Dataset items:
::::::

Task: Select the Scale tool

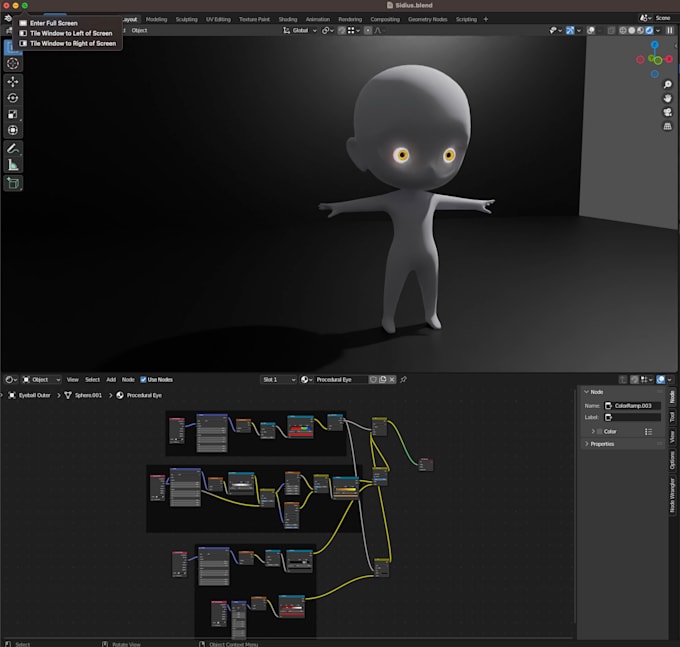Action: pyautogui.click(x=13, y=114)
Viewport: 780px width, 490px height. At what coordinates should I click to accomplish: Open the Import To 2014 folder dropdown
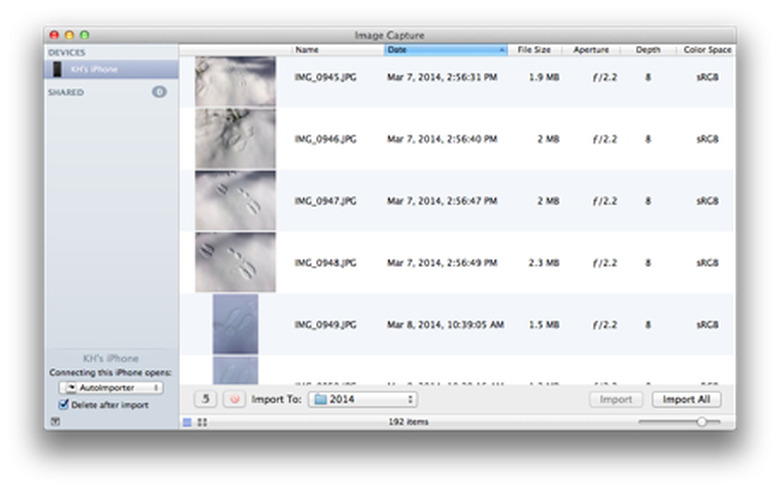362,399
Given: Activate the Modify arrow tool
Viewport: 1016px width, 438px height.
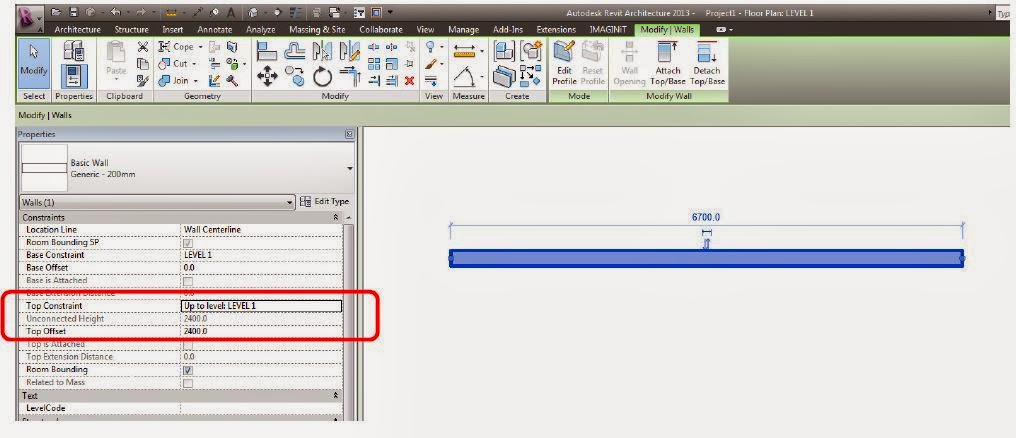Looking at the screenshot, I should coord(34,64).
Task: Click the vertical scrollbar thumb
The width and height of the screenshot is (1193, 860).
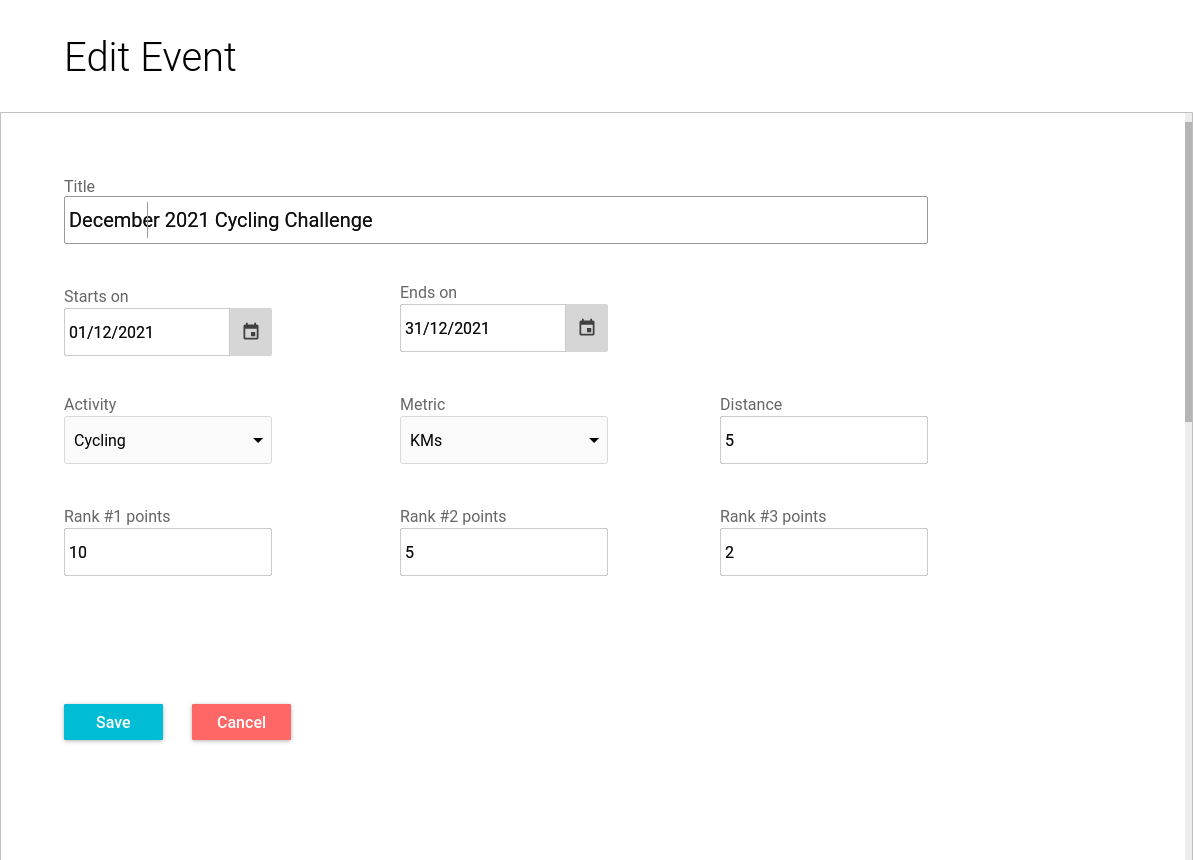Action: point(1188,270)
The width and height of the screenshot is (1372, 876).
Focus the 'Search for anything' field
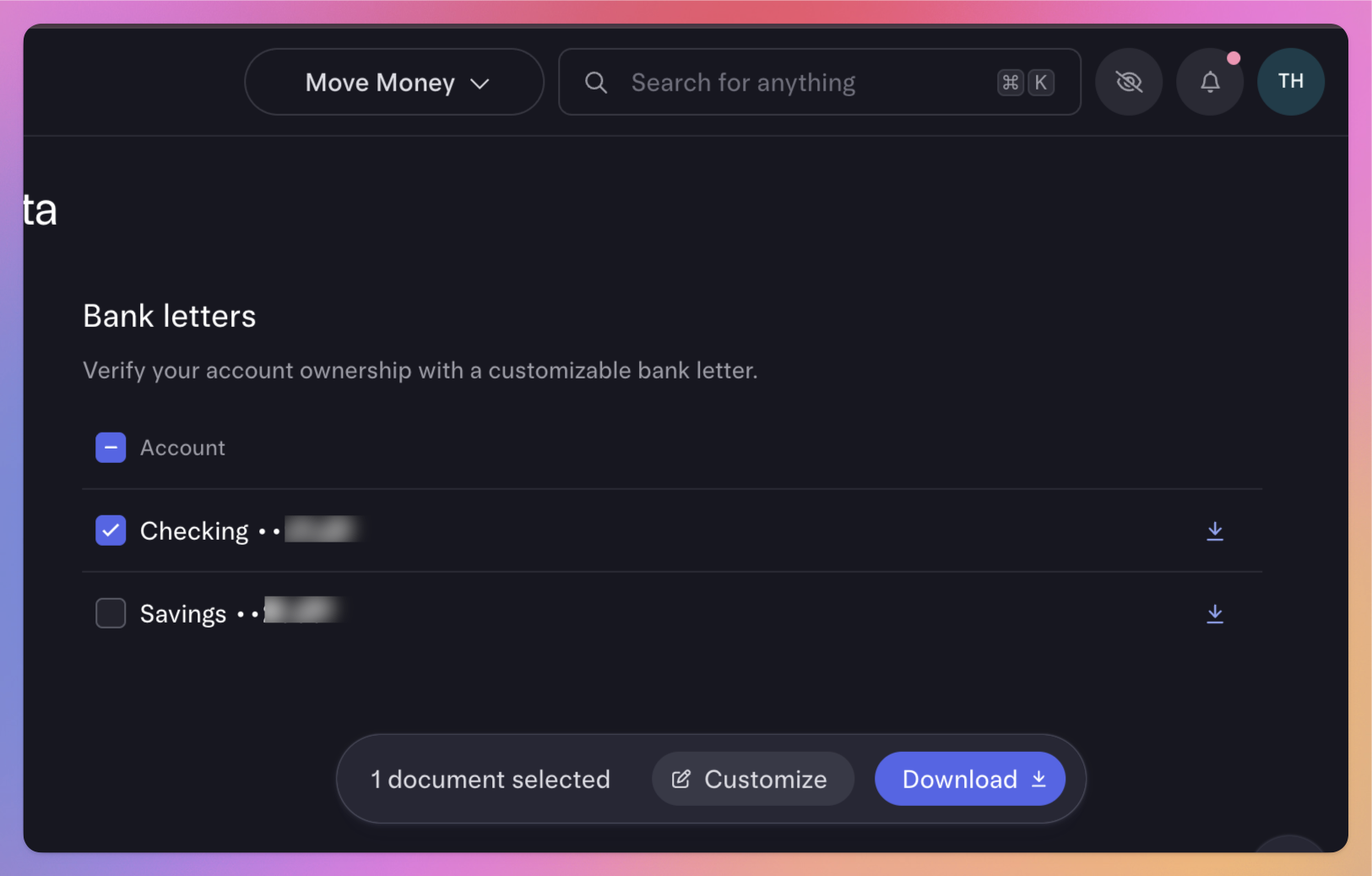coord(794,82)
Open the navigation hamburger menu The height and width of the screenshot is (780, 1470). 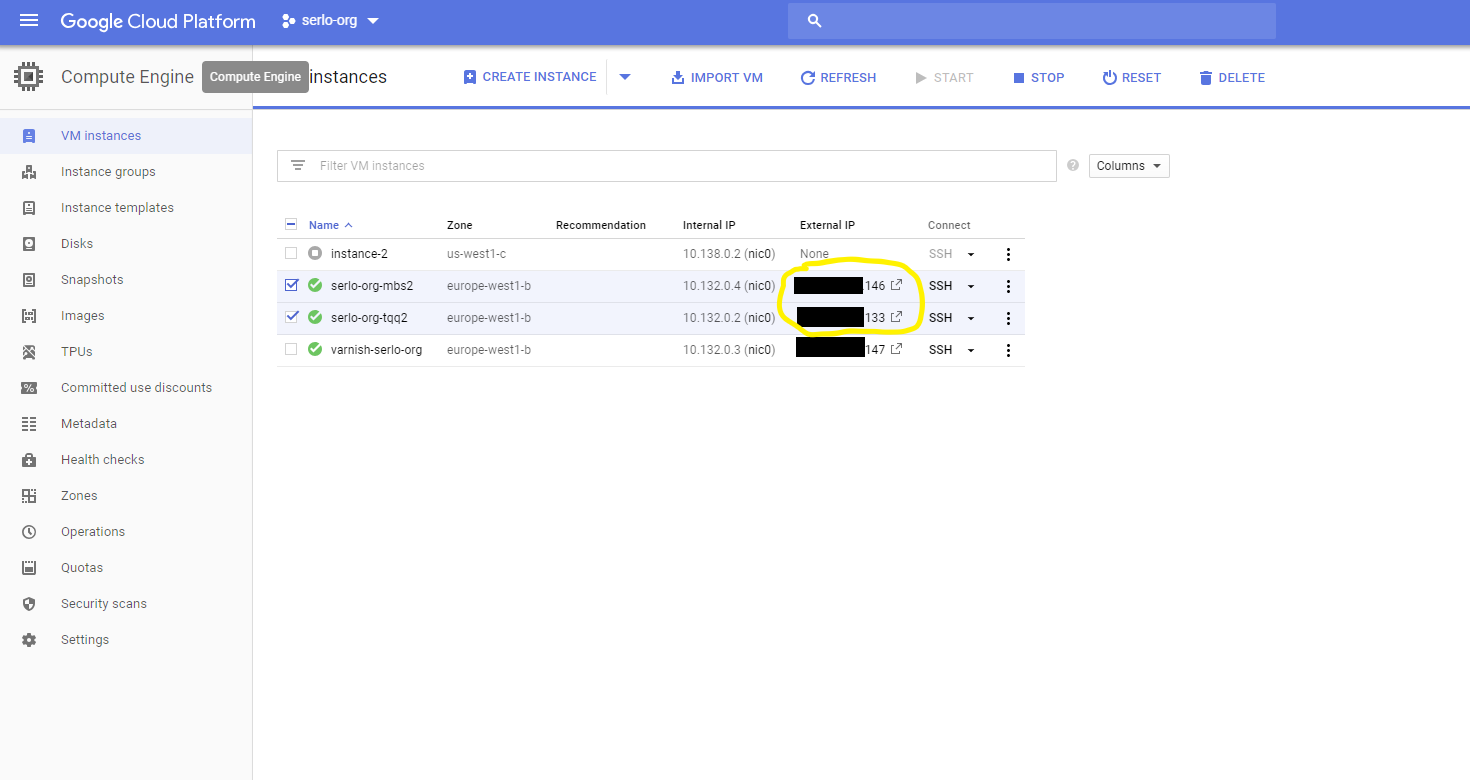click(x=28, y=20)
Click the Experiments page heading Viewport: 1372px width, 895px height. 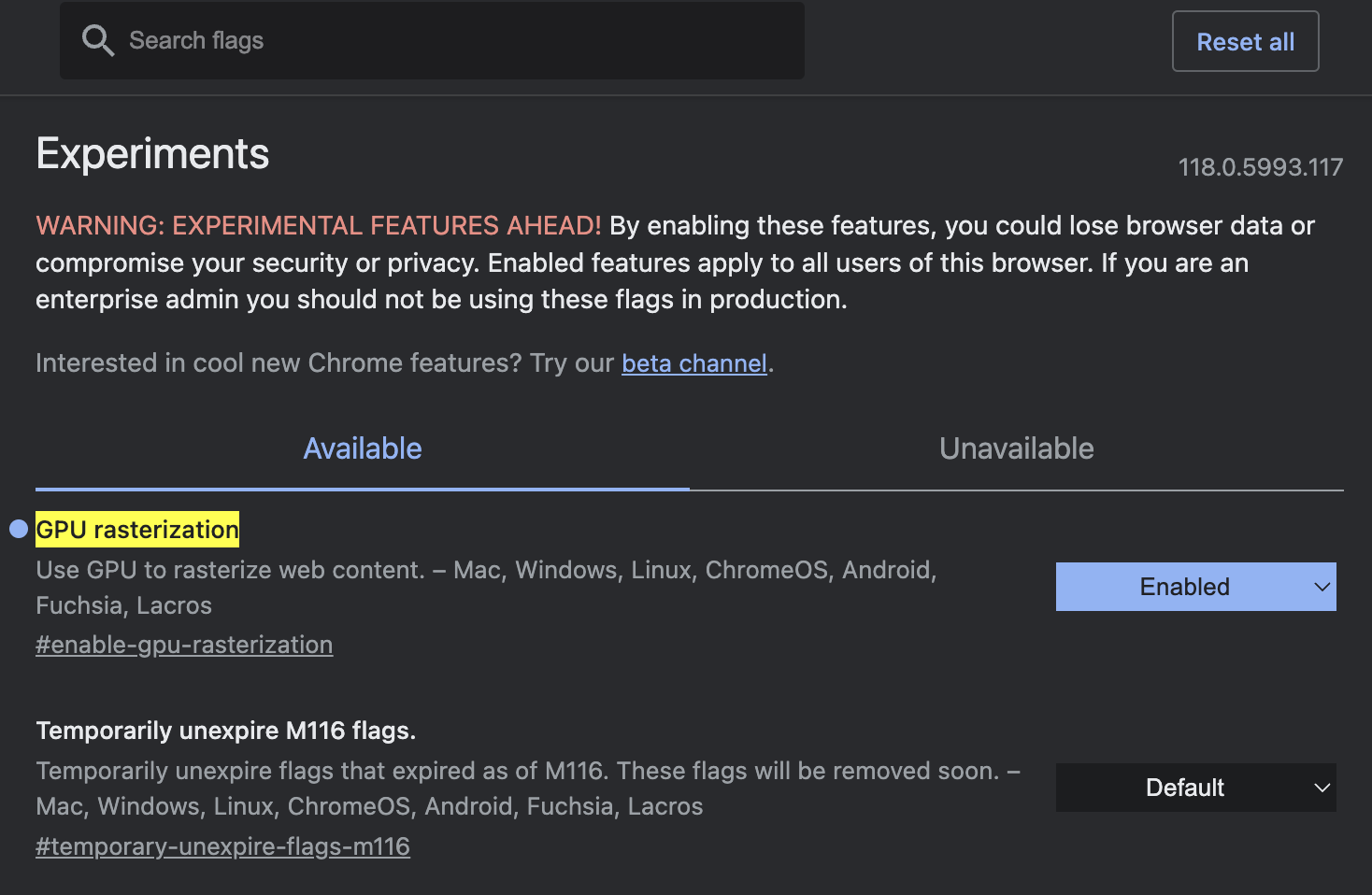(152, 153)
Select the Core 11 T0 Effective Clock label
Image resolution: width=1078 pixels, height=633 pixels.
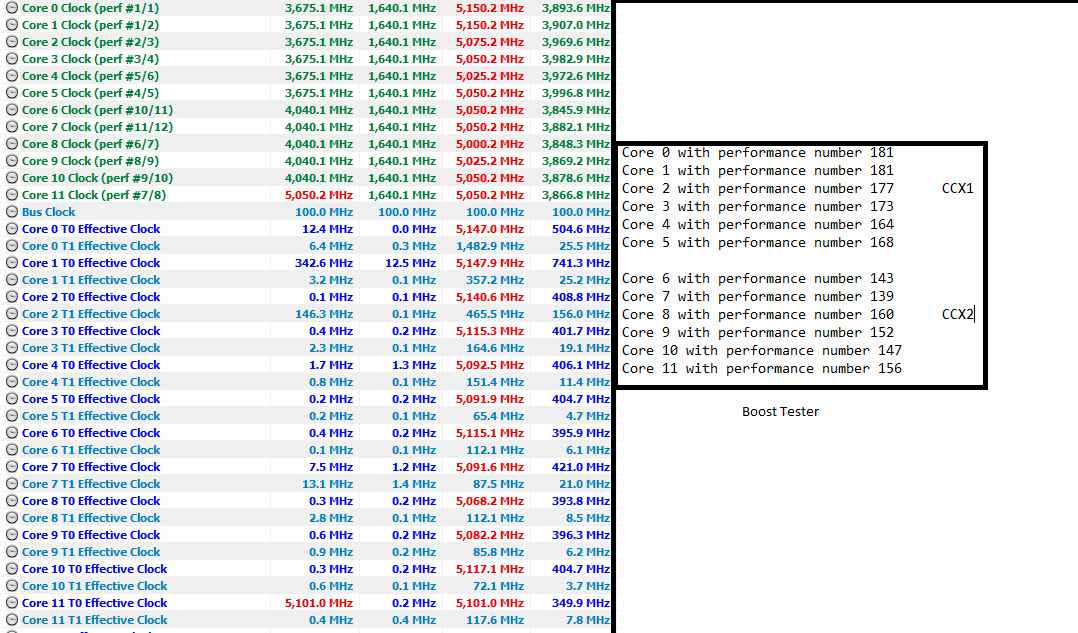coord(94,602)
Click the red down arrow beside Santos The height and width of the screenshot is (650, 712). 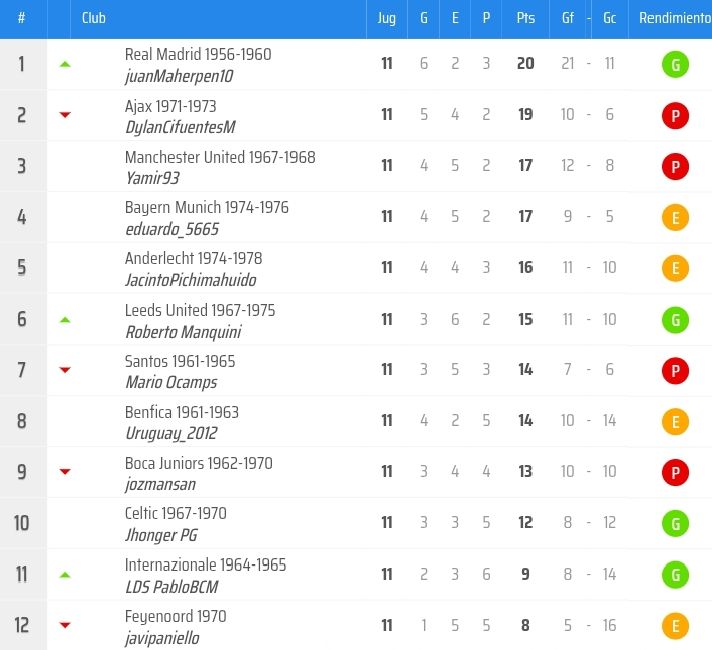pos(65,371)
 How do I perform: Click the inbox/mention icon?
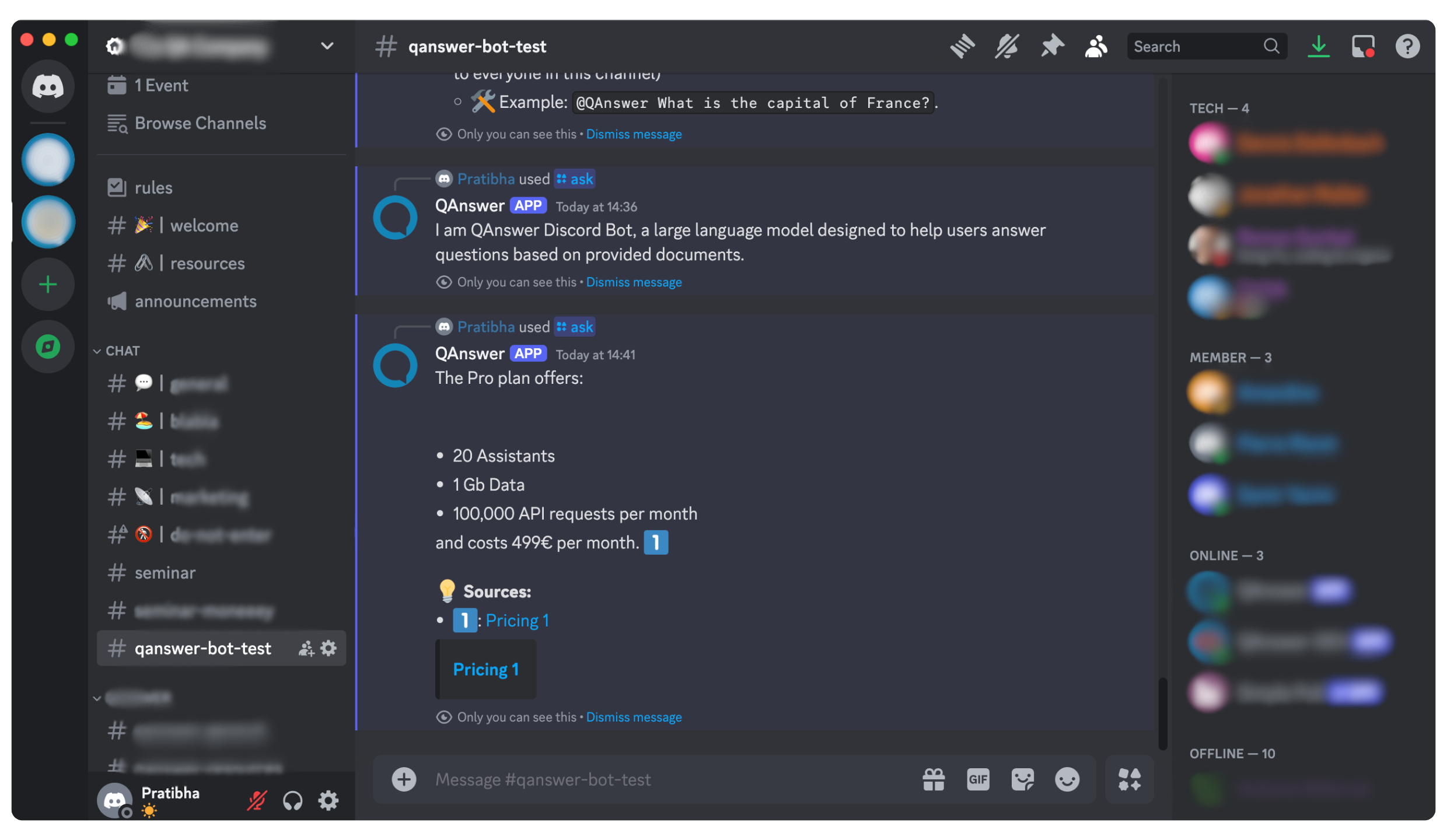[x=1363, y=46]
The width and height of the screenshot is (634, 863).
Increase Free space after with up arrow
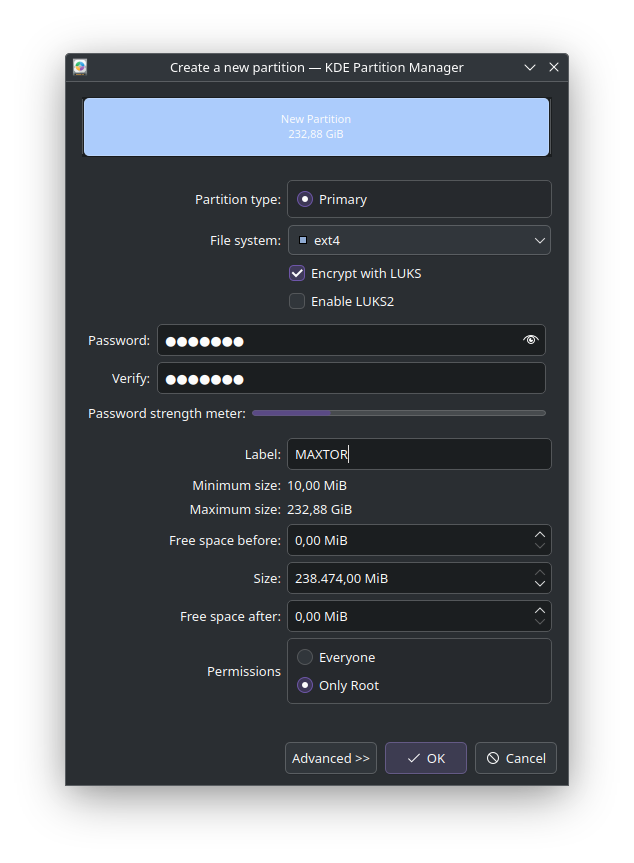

::::::

Print again, word for word, every line from the line with "How do I perform: Click" to the final line of the records, inclusive; skip the pictures.

 How do I perform: Click the inbox/mention icon?
[x=1363, y=46]
The width and height of the screenshot is (634, 863).
Increase Free space after with up arrow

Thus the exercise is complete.